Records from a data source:
______
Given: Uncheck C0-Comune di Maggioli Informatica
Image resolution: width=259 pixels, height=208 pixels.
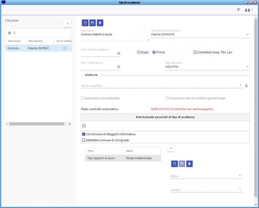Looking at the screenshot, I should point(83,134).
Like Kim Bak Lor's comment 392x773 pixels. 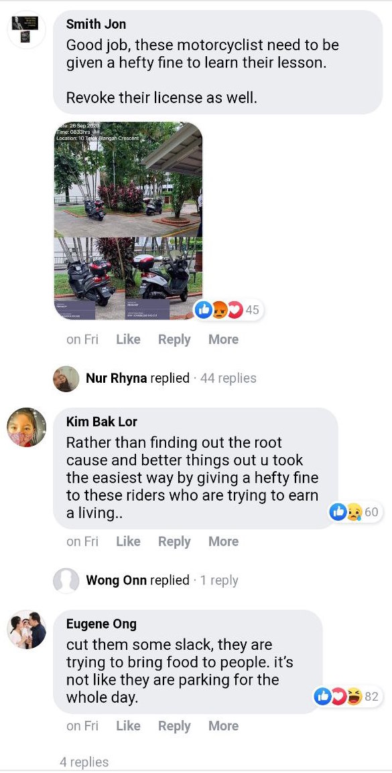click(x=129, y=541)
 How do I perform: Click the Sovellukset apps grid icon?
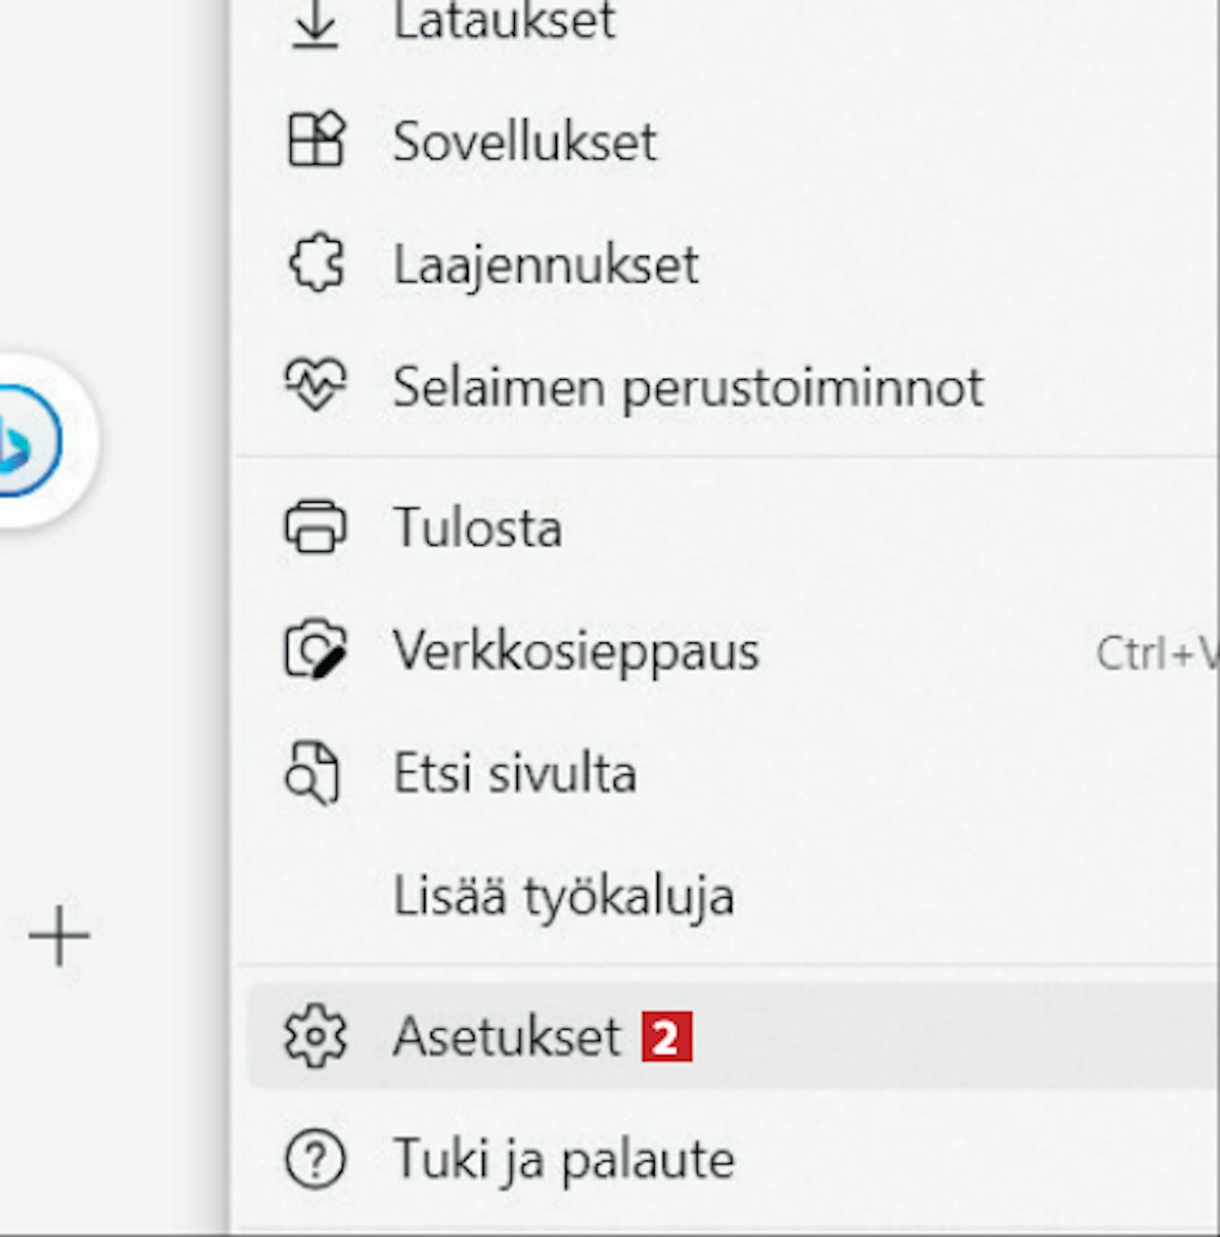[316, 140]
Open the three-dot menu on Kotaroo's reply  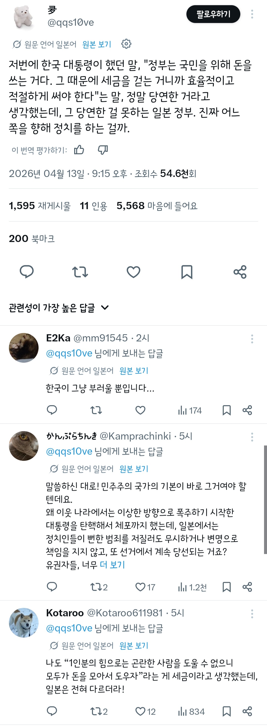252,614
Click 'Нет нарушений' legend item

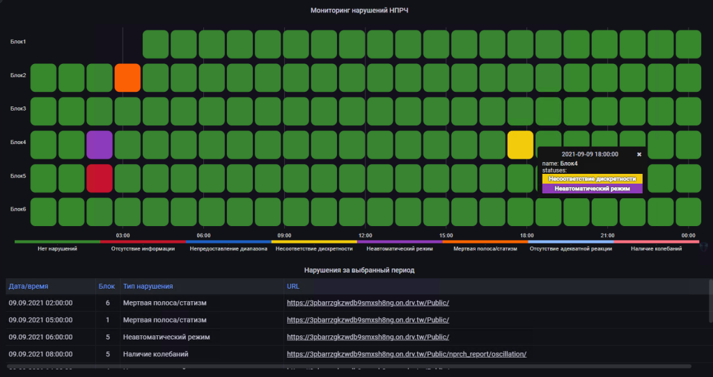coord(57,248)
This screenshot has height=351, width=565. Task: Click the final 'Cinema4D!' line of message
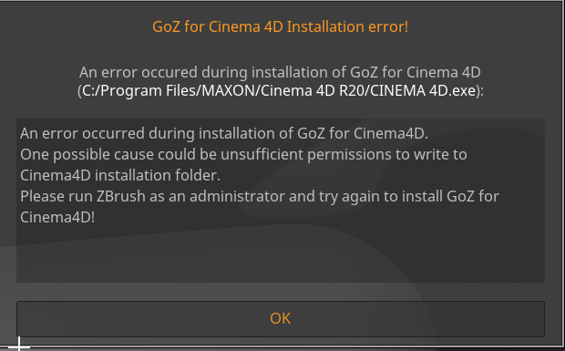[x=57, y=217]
______
EXERCISE
Take the line containing "This screenshot has" and every line after it to the end of the records, and restate them verbatim, with no pictures.

ANSWER TO THE EXERCISE
This screenshot has height=351, width=565. Task: Click the final 'Cinema4D!' line of message
[x=57, y=217]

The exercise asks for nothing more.